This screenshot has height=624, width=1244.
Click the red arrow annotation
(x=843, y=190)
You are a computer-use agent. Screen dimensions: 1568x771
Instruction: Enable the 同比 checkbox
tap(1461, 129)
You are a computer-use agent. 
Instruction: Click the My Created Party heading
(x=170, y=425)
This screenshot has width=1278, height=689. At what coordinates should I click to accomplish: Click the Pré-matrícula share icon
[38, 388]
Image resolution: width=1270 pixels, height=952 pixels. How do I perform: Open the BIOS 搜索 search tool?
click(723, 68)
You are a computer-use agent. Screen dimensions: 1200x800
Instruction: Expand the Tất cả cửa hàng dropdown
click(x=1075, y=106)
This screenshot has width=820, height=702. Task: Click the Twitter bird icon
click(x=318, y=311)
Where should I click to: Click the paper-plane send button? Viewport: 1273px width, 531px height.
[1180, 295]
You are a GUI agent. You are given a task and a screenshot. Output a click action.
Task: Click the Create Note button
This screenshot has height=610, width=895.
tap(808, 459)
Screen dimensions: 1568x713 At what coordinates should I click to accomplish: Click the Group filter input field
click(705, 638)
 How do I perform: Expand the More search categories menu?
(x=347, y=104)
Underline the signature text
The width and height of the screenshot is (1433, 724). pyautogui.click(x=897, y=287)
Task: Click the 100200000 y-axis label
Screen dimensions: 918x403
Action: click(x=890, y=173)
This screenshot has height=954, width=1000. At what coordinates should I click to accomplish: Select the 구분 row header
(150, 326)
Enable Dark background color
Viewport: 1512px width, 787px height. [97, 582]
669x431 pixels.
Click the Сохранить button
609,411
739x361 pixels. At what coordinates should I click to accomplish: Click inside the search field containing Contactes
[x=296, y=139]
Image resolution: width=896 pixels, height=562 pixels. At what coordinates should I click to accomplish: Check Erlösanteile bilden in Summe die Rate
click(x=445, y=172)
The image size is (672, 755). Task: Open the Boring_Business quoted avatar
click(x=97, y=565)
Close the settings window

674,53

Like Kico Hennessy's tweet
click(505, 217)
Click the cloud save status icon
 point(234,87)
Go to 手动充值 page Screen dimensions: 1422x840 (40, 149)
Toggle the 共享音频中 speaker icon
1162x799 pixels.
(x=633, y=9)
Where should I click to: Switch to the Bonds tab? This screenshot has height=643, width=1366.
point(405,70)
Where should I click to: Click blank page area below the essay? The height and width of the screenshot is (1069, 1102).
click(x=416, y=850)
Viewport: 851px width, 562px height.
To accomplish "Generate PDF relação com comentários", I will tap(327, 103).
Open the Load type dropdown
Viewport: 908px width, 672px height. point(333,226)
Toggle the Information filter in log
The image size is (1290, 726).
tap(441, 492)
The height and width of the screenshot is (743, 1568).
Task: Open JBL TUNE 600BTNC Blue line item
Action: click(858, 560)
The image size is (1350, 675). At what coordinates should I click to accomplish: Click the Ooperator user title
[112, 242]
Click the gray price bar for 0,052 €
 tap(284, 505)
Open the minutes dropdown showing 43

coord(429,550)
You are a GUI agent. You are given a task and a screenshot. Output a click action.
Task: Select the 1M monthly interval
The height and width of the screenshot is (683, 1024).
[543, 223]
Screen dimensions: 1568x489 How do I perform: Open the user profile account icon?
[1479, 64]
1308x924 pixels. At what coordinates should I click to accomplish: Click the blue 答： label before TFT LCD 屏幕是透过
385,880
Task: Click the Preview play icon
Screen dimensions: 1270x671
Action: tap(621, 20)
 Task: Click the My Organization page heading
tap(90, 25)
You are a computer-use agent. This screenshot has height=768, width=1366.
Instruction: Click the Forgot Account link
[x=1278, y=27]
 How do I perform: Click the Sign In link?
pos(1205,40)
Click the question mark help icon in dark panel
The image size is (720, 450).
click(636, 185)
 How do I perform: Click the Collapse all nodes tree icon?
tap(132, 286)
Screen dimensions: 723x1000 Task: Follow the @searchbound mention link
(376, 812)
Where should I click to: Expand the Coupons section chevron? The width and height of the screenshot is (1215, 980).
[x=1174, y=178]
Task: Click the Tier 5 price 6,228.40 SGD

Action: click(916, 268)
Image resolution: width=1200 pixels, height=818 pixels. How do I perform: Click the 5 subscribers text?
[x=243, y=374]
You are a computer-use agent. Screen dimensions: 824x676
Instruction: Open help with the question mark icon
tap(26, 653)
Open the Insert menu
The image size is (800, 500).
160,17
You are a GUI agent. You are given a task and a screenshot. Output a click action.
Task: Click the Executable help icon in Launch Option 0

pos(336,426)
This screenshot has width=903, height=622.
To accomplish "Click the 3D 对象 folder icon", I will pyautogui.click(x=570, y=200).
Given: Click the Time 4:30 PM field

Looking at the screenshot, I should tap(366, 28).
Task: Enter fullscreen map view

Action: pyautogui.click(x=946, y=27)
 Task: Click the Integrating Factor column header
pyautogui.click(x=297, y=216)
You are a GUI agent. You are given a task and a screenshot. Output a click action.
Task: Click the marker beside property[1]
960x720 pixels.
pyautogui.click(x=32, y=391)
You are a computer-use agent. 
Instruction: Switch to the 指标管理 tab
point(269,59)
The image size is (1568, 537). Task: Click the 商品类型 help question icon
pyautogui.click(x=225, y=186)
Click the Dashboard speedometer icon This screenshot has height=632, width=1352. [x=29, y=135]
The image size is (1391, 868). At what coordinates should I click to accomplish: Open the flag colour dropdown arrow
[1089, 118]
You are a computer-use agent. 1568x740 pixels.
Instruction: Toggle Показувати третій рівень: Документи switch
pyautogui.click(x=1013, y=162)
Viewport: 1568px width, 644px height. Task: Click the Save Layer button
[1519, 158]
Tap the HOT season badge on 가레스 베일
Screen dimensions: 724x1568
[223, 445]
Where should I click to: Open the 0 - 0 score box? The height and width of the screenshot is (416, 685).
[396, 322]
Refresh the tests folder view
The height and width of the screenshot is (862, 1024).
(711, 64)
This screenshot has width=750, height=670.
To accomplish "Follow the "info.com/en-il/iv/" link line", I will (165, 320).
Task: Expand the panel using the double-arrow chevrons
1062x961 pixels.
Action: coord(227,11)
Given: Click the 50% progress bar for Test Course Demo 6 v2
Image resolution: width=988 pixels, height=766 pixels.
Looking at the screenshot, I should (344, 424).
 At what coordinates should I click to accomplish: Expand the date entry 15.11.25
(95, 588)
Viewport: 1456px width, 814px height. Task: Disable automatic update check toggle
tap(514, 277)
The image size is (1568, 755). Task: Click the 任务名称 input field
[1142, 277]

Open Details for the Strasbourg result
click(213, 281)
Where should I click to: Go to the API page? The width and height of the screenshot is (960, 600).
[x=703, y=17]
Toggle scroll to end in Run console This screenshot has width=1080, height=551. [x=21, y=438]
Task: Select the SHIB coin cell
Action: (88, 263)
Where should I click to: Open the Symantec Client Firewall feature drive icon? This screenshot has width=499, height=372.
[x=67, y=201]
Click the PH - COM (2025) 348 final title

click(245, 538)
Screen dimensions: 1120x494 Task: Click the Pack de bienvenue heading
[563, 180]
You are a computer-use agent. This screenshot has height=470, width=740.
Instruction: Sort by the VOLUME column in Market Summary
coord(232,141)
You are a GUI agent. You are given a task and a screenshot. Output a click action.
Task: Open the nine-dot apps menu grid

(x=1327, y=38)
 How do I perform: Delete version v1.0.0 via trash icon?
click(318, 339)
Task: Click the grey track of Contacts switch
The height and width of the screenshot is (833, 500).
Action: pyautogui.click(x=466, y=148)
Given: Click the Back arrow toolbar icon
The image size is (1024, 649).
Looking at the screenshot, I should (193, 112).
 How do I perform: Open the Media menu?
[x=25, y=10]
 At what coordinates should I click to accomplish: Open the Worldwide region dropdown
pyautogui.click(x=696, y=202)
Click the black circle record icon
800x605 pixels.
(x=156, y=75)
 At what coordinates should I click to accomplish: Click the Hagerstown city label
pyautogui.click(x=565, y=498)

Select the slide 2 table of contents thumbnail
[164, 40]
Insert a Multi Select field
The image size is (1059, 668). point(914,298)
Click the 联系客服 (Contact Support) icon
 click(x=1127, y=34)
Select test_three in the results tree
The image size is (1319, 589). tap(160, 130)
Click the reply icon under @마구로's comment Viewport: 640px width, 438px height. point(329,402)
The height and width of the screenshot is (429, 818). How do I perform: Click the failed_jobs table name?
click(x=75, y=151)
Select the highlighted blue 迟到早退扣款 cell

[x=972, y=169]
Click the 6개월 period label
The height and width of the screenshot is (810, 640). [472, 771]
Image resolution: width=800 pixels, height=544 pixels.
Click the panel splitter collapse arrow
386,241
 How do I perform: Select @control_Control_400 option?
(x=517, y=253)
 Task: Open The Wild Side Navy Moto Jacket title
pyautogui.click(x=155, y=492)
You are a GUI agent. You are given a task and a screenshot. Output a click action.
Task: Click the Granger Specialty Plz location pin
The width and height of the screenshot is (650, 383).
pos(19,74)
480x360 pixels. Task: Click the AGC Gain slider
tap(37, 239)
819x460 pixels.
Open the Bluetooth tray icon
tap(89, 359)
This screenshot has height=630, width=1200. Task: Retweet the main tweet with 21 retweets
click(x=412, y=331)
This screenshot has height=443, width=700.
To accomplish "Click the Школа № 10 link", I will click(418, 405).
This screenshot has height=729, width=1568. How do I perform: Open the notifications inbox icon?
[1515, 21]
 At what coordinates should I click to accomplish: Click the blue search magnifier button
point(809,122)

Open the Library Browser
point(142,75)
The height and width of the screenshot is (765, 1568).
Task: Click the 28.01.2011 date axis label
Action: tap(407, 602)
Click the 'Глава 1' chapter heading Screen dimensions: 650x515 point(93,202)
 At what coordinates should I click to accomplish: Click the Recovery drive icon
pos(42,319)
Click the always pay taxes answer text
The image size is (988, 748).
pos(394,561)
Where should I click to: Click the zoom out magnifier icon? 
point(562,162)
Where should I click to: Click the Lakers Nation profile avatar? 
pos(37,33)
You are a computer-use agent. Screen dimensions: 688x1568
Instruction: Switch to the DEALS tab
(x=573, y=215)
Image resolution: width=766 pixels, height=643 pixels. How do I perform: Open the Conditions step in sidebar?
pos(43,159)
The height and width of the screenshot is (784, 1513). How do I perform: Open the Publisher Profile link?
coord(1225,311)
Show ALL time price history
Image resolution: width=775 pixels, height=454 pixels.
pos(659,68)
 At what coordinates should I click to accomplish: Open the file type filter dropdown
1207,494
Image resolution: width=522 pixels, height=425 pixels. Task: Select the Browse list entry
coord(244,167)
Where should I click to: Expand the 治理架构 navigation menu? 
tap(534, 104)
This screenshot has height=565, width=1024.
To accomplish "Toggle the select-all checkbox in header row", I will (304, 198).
────
▶ _TASK DESCRIPTION_: Scan the data above, find each line with "computer", and copy it.

▶ _RESPONSE TO THE TASK_:
You are a computer-use agent. Screen dimensions: 1568x771
You are a computer-use agent. 
You are a computer-use agent. Screen dimensions: 1200x800
You are a computer-use agent. This screenshot has height=768, width=1366.
You are a computer-use agent. Screen dimensions: 824x676
You are a computer-use agent. 
You are a computer-use agent. 1568x740 pixels.
You are a computer-use agent. This screenshot has height=470, width=740.
You are a computer-use agent. Screen dimensions: 688x1568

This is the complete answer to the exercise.